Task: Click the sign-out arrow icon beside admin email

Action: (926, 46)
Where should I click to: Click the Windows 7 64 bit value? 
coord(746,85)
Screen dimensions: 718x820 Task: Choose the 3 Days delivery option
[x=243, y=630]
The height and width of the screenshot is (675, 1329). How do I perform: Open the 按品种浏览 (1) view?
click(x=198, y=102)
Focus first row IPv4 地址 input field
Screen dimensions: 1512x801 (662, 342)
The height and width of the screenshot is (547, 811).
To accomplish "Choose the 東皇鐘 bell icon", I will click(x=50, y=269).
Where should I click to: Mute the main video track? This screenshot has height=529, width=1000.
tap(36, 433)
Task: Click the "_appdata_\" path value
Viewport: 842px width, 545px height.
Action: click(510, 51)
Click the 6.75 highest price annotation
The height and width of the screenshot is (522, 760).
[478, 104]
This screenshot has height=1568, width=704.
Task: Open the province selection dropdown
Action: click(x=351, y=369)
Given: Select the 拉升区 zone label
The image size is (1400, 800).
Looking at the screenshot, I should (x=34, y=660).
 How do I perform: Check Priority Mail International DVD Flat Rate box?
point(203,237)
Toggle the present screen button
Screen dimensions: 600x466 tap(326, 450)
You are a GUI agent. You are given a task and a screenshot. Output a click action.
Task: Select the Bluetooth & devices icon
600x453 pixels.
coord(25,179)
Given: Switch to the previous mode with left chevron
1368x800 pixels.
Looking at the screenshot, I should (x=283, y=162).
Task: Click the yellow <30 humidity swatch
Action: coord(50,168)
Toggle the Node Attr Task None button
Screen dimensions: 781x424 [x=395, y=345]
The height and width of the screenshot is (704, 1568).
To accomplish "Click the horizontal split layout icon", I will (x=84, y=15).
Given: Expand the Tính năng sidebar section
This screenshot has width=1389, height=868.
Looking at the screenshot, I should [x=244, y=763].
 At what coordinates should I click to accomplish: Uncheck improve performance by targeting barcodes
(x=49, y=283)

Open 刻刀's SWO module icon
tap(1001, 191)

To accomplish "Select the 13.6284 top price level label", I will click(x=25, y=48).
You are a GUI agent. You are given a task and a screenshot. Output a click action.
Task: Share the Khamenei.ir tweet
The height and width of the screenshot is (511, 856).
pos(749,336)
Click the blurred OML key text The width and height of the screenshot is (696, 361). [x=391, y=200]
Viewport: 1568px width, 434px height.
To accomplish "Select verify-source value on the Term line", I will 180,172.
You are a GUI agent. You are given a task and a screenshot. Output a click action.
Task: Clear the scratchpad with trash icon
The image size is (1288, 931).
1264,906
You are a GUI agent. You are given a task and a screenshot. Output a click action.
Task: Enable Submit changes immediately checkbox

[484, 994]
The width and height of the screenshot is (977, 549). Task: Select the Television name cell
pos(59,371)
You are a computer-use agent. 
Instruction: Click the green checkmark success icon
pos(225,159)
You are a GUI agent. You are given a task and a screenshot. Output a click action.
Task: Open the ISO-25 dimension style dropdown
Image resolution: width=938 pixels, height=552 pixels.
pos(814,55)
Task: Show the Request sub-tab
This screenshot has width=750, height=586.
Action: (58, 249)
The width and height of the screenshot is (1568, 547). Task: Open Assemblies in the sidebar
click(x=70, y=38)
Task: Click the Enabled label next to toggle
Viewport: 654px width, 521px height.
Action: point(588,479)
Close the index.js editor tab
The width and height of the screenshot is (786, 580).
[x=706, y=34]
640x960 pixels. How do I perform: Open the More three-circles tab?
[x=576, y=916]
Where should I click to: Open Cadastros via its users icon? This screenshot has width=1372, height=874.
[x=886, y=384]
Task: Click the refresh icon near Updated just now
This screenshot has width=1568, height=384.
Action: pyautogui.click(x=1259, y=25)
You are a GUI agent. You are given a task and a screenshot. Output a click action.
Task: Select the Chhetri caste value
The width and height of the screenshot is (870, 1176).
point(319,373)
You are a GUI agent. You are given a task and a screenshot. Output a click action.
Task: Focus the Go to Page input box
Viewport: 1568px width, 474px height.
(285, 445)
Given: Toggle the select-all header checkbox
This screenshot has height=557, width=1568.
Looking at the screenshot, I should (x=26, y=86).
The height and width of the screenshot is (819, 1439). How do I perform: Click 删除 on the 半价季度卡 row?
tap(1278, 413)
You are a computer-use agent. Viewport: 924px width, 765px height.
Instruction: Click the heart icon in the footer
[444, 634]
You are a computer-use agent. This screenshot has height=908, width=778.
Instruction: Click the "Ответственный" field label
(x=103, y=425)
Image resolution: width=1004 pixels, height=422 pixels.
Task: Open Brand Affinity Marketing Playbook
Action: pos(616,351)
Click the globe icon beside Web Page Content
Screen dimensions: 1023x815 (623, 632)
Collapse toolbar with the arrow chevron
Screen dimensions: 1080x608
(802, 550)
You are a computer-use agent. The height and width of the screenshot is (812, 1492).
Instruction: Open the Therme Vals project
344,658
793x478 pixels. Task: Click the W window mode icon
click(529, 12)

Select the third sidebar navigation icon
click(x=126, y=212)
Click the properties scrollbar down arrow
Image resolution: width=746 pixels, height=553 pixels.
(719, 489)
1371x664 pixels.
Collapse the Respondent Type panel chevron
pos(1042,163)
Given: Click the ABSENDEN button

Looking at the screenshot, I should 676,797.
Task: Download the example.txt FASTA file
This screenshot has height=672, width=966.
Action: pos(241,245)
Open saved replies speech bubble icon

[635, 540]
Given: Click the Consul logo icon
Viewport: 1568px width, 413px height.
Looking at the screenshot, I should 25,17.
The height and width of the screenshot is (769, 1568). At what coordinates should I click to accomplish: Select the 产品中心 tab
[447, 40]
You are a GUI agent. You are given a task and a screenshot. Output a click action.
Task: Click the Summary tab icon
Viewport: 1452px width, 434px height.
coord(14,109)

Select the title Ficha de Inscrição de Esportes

Problem to work on:
Word for word, write out all the lines shown above.

Answer for the task:
Task: Click the sign-out arrow icon beside admin email

Action: (926, 46)
Where should I click to: Click the Windows 7 64 bit value? 
coord(746,85)
Screen dimensions: 718x820 Task: Choose the 3 Days delivery option
[x=243, y=630]
The height and width of the screenshot is (675, 1329). How do I perform: Open the 按品种浏览 (1) view?
click(x=198, y=102)
Focus first row IPv4 地址 input field
Screen dimensions: 1512x801 (662, 342)
The height and width of the screenshot is (547, 811).
To accomplish "Choose the 東皇鐘 bell icon", I will click(x=50, y=269).
Where should I click to: Mute the main video track? This screenshot has height=529, width=1000.
tap(36, 433)
Task: Click the "_appdata_\" path value
Viewport: 842px width, 545px height.
Action: click(510, 51)
Click the 6.75 highest price annotation
The height and width of the screenshot is (522, 760).
[478, 104]
This screenshot has height=1568, width=704.
Task: Open the province selection dropdown
Action: click(x=351, y=369)
Given: Select the 拉升区 zone label
The image size is (1400, 800).
Looking at the screenshot, I should (x=34, y=660).
 How do I perform: Check Priority Mail International DVD Flat Rate box?
point(203,237)
Toggle the present screen button
Screen dimensions: 600x466 tap(326, 450)
You are a GUI agent. You are given a task and a screenshot. Output a click action.
Task: Select the Bluetooth & devices icon
600x453 pixels.
coord(25,179)
Given: Switch to the previous mode with left chevron
1368x800 pixels.
Looking at the screenshot, I should (x=283, y=162).
Task: Click the yellow <30 humidity swatch
Action: coord(50,168)
Toggle the Node Attr Task None button
Screen dimensions: 781x424 [x=395, y=345]
The height and width of the screenshot is (704, 1568).
To accomplish "Click the horizontal split layout icon", I will (x=84, y=15).
Given: Expand the Tính năng sidebar section
This screenshot has width=1389, height=868.
Looking at the screenshot, I should [x=244, y=763].
 At what coordinates should I click to accomplish: Uncheck improve performance by targeting barcodes
(x=49, y=283)

Open 刻刀's SWO module icon
tap(1001, 191)

To accomplish "Select the 13.6284 top price level label", I will click(x=25, y=48).
You are a GUI agent. You are given a task and a screenshot. Output a click action.
Task: Share the Khamenei.ir tweet
The height and width of the screenshot is (511, 856).
pos(749,336)
Click the blurred OML key text The width and height of the screenshot is (696, 361). [x=391, y=200]
Viewport: 1568px width, 434px height.
To accomplish "Select verify-source value on the Term line", I will 180,172.
You are a GUI agent. You are given a task and a screenshot. Output a click action.
Task: Clear the scratchpad with trash icon
The image size is (1288, 931).
1264,906
You are a GUI agent. You are given a task and a screenshot. Output a click action.
Task: Enable Submit changes immediately checkbox

[484, 994]
The width and height of the screenshot is (977, 549). Task: Select the Television name cell
pos(59,371)
You are a computer-use agent. 
Instruction: Click the green checkmark success icon
pos(225,159)
You are a GUI agent. You are given a task and a screenshot. Output a click action.
Task: Open the ISO-25 dimension style dropdown
Image resolution: width=938 pixels, height=552 pixels.
pos(814,55)
Task: Show the Request sub-tab
This screenshot has width=750, height=586.
Action: (58, 249)
The width and height of the screenshot is (1568, 547). Task: Open Assemblies in the sidebar
click(x=70, y=38)
Task: Click the Enabled label next to toggle
Viewport: 654px width, 521px height.
Action: point(588,479)
Close the index.js editor tab
The width and height of the screenshot is (786, 580).
[x=706, y=34]
640x960 pixels. How do I perform: Open the More three-circles tab?
[x=576, y=916]
Where should I click to: Open Cadastros via its users icon? This screenshot has width=1372, height=874.
[x=886, y=384]
Task: Click the refresh icon near Updated just now
This screenshot has width=1568, height=384.
Action: pyautogui.click(x=1259, y=25)
You are a GUI agent. You are given a task and a screenshot. Output a click action.
Task: Select the Chhetri caste value
The width and height of the screenshot is (870, 1176).
point(319,373)
You are a GUI agent. You are given a task and a screenshot. Output a click action.
Task: Focus the Go to Page input box
Viewport: 1568px width, 474px height.
(285, 445)
Given: Toggle the select-all header checkbox
This screenshot has height=557, width=1568.
Looking at the screenshot, I should (x=26, y=86).
The height and width of the screenshot is (819, 1439). How do I perform: Click 删除 on the 半价季度卡 row?
tap(1278, 413)
You are a computer-use agent. Viewport: 924px width, 765px height.
Instruction: Click the heart icon in the footer
[444, 634]
You are a computer-use agent. This screenshot has height=908, width=778.
Instruction: Click the "Ответственный" field label
(x=103, y=425)
Image resolution: width=1004 pixels, height=422 pixels.
Task: Open Brand Affinity Marketing Playbook
Action: pos(616,351)
Click the globe icon beside Web Page Content
Screen dimensions: 1023x815 (623, 632)
Collapse toolbar with the arrow chevron
Screen dimensions: 1080x608
(802, 550)
You are a computer-use agent. The height and width of the screenshot is (812, 1492).
Instruction: Open the Therme Vals project
344,658
793x478 pixels. Task: Click the W window mode icon
click(529, 12)

Select the third sidebar navigation icon
click(x=126, y=212)
Click the properties scrollbar down arrow
Image resolution: width=746 pixels, height=553 pixels.
(719, 489)
1371x664 pixels.
Collapse the Respondent Type panel chevron
pos(1042,163)
Given: Click the ABSENDEN button

Looking at the screenshot, I should 676,797.
Task: Download the example.txt FASTA file
This screenshot has height=672, width=966.
Action: pos(241,245)
Open saved replies speech bubble icon

[635, 540]
Given: Click the Consul logo icon
Viewport: 1568px width, 413px height.
Looking at the screenshot, I should 25,17.
The height and width of the screenshot is (769, 1568). At what coordinates should I click to accomplish: Select the 产品中心 tab
[447, 40]
You are a GUI agent. You are given a task and a screenshot. Output a click action.
Task: Click the Summary tab icon
Viewport: 1452px width, 434px height.
coord(14,109)

Select the title Ficha de Inscrição de Esportes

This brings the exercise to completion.